Going around East London for a walk with singer-songwriter Jeremy Zucker is not something you do every day.

In this interview, the artist discusses his new EP “is nothing sacred?” and the concept around it, revealing that it's about vulnerability and the idea of sanctity. Of the inspiration behind is nothing sacred? Jeremy states, “The EP is a response to the questions ‘is nothing sacred?’, meaning, "does nothing matter in the world?" It’s sort of this exploration of opening yourself up to being vulnerable and surrendering yourself to the potential for pain in the pursuit of caring about something greater than yourself.”He also discusses his writing process and working with other musicians, including the fun he had working with Chelsea Cutler and alexander23.

Zucker recently wrapped his run on The Kid LAROI’s national “Bleed For You” Tour and is

set to headline his own international tour later this year.

Photo by: Gianmarco Rizzo

"is nothing sacred?" Is finally out. What is the concept behind it?

The concept is basically this is kind of a question thrown into the void. The idea of something being sacred and the idea of sanctity, the thought of holding something very valuable. And in my life I’ve spent a lot of time about caring about things. And I think I went through a long period of just not caring about s*** and, l was a little used to everything, I guess. And so this project was kind of a way for me to experiment, sort of, like, see how I wanted to really be vulnerable again and break down whatever walls I had built up. Because opening yourself up leads to care about different things.

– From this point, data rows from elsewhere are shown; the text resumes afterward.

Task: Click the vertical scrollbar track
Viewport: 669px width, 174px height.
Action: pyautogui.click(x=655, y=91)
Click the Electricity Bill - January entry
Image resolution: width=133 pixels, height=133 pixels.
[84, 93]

Did you start working on it right after “Crusher” came out?

It took some time. I was making music for a while with a bunch of different goals. I’m always writing and that eventually, I landed on what would become the sound of the EP.

Photo by: Gianmarco Rizzo

“OK” is your first track of the EP. Why this track to introduce the album?

It's one of the most fun songs we ever made. I was in London when I wrote, I was in Peckham. I was with this guy, Two Inch Punch. Nice. And were just jamming around and making music and we came up with that idea, but at the time, it wasn't called “OK” and there was a completely different chorus. So, I brought the record home and asked myself, “what the h*** do I want to say in this chorus, and how do I want it to sound“ but also “how do I want it to feel?” And I went through a bunch of different versions of it and brought some friends over to help me write it and couldn't get it right. My last resort was calling Alexander23 who’s a mastermind, I grabbed my phone and went like “hey, can you help me finish the song?” And brought him over. We immediately wrote that chorus and that is the song you hear now.

You've been writing music and you've been performing for so long. What has changed so far? What has changed musically?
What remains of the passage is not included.